:: Source text

Using a legal cudgel to go after critics wasn’t entirely a new tactic for agribusiness. PETA first began undercover investigations around 1981—getting video of rhesus monkeys being vivisected in a Maryland medical research lab by posing as employees—and a few legislatures responded by enacting laws to protect animal research from exposés. (Only Kansas had the foresight to expand its law to cover “livestock and domestic animals.”) Then, in 1992, when two ABC PrimeTime Live reporters shot undercover video of Food Lion workers in the Carolinas repackaging spoiled meat, Food Lion sued—not for libel, since the tapes spoke for themselves, but for fraud and trespass, because the reporters had submitted false information on their job applications. (A jury awarded $5.5 million, but an appeals court reduced it to just $2.) In 1996, at the height of the mad cow scare, the Texas Beef Group launched a two-year lawsuit against Oprah Winfreyover an episode that questioned the safety of hamburger. Recently, not only has the rhetoric heated up, but so has the coordinated legislative effort. Deeply invested in industrywide methods that a growing number of consumers find distasteful or even cruel, agribusiness has united in making sure that prying eyes literally don’t see how the sausage is made.

::::

Task prompt: In the passage on agribusiness and undercover investigations, to what amount did an appeals court reduce the jury's award in the Food Lion case? The listing that follows is separate material and has no connection to the passage on agribusiness and undercover investigations.

:: Material provided

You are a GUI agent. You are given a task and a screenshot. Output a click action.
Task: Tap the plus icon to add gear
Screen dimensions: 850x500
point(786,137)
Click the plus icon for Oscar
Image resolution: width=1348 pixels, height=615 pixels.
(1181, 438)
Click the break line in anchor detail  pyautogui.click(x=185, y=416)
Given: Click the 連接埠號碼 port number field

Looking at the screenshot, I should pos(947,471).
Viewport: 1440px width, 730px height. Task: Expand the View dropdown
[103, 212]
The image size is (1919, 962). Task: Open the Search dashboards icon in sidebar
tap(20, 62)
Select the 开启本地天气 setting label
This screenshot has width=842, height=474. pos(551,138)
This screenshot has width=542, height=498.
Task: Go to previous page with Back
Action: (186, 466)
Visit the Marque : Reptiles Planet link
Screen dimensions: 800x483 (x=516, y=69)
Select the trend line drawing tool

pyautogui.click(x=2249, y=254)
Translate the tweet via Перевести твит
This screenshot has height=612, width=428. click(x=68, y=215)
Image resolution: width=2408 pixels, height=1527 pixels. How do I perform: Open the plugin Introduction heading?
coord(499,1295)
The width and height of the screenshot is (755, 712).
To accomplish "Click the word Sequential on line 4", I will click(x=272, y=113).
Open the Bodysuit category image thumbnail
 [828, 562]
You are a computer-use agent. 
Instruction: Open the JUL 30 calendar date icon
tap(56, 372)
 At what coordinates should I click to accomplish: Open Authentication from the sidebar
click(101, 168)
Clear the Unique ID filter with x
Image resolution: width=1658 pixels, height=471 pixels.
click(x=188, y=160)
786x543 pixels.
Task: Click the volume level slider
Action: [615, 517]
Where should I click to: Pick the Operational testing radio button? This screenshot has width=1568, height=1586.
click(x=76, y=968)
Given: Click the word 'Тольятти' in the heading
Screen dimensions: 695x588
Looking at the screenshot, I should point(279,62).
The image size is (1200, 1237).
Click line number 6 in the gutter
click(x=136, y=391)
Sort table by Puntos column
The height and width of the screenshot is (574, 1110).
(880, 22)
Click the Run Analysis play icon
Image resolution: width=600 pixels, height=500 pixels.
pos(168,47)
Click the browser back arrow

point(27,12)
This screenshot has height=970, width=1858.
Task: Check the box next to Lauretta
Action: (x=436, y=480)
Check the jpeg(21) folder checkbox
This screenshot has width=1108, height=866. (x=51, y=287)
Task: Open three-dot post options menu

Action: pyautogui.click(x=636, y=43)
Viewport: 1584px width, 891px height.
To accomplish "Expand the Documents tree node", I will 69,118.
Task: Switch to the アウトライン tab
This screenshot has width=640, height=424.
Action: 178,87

::::

Your solution: $2.